In 980, the family of the Counts of Castellane, one of the most ancient and illustrious families of Provence, built a fortress: La Verdière. Having belonged to the Counts of Ventimiglia from 1262 to 1437, the building returned to the house of Castellane and in 1613, to the family of the Counts of Forbin. These three great families gave the castle of La Verdière special architecture born out of these different periods of development.

In the tenth century, the original building, oriented northwest–southeast, was composed of two superimposed rooms: the lower hall, built onto the slope of the rock, and a second room that could hold two to three hundred people. Strategically, La Verdière commanded the road leading from Arles to Castellane.

A chapel was also built at the foot of the castle. In the thirteenth century, under the aegis of the House of Ventimiglia, an ancient Sicilian family made La Verdière their first great work, causing it gradually to lost its military character. Retaining its original form, the castle expanded considerably and a dungeon was added to the building. A church, in Romanesque style, replaced the original small chapel. In the fifteenth century, the castle came by succession to the family of Castellane.

From 1437 to 1613, the castle experienced a new period of work. The main tower was demolished but the building was expanding northward. A new building was built on the side of the courtyard and vaulted rooms below the terrace housing the stables. A garden called "carousel" was constructed. Finally, the church gained a bell tower and housed a presbytery. No longer part of the castle today but, the village church's architecture has hardly changed over seven centuries. In the seventeenth century with the marriage of Aymar de Castellane with Anne Vincent de Forbin, the castle went to the family of Forbin.

The Forbin family added a tower at the corner terraces and a grand dual staircase ramp to access them. A private balcony overlooking the chapel of the church was also added to allow the Lord to participate in services out of sight. In 1750, Louis-Roch de Forbin, a brilliant officer of the king, retired to La Verdière. For seventeen years, extensive work was undertaken and give the building the appearance it has today. The house and castle was converted into a real pleasure including a 40 m terrace, six lounges, a dining room, two kitchens, a ballroom measuring over 20 m long, a library, an archives room, many rooms with dependencies, e.g. bathrooms, rooms for domestic, lingerie, etc.

The history of the castle and the village of La Verdière are strongly linked. The inhabitants were constantly made to work, which gave rise to many complaints, especially in the fifteenth century when a compromise was reached between the residents and the Lord of Castellane. Not shaken by the wars, the castle of La Verdière knew few. The wars of religion (1562–1598), where the Lords of La Verdière were very active, left little legacy to the building, except the church which was destroyed.

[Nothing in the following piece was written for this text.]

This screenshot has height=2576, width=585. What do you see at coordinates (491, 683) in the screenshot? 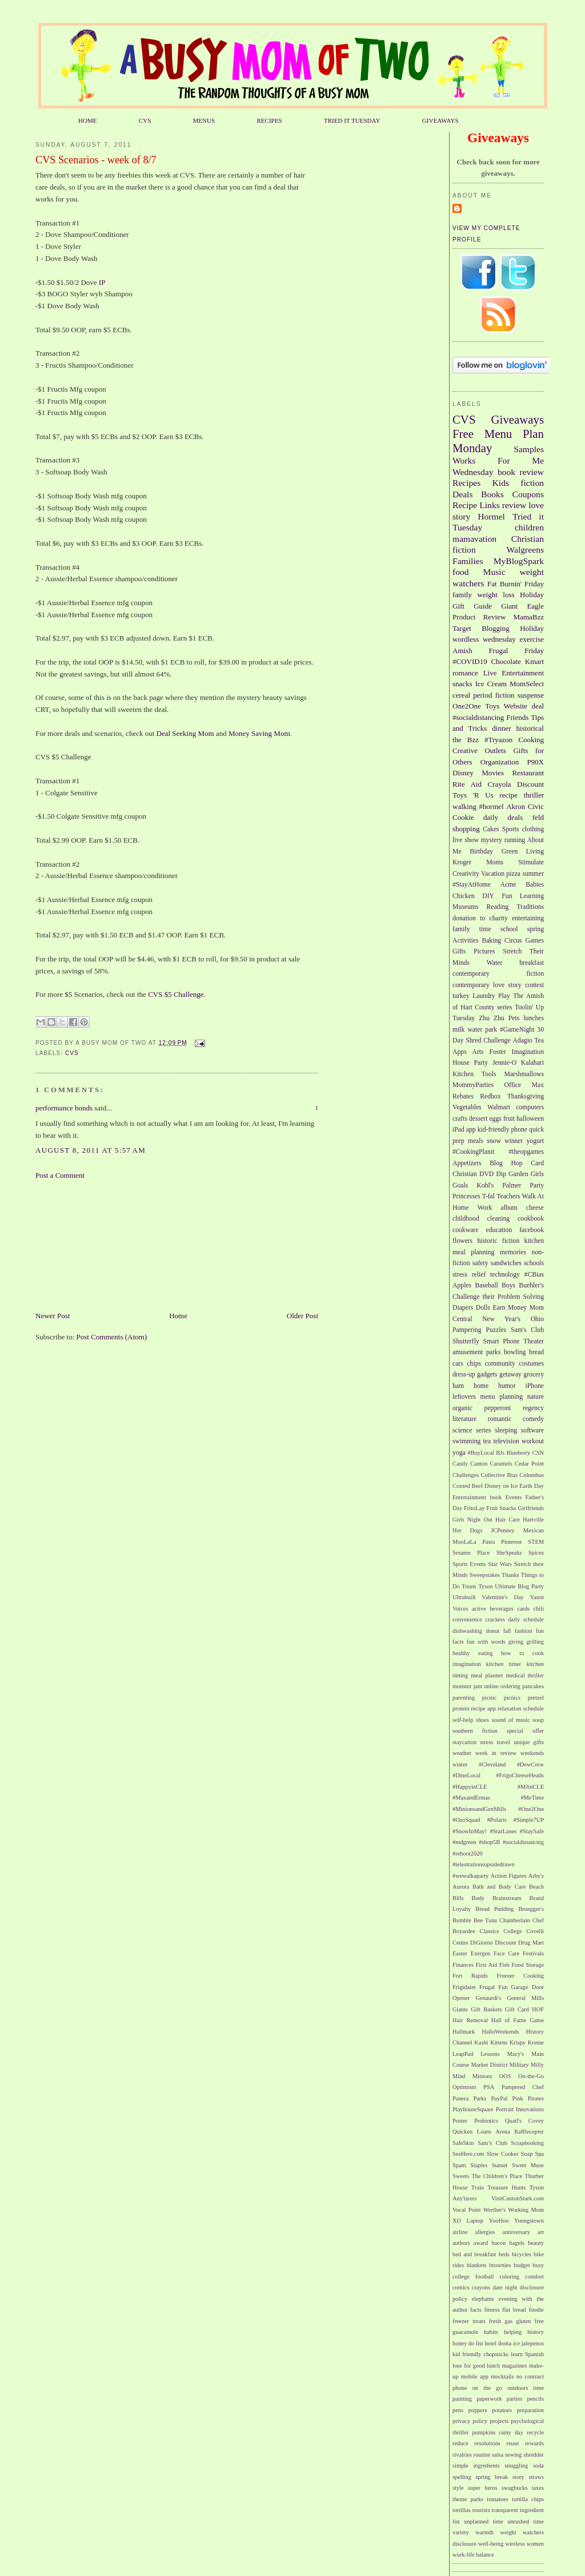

The French Revolution did more damage. In the absence of Louis-Roch de Forbin, villagers plundered the castle which was then added to the national property confiscated by the new regime. The castle after losing doors, windows and roof was in danger of demolition, the department promised 30,000 francs to demolish it. The destruction threatened homes below. The subsequent revolutions (1830, 1848 and 1870) were more lenient. One event, however, was long remembered; in 1851, a revolutionary contingent visiting Aups where an insurrection was taking place, stopped at La Verdière. On the orders of the Colonel in charge of troops, 800 men, infantry and artillery, were housed within the walls of the castle.

Eleven centuries of fascinating history are now embodied in the castle. It has recently been rescued from a state of ruin.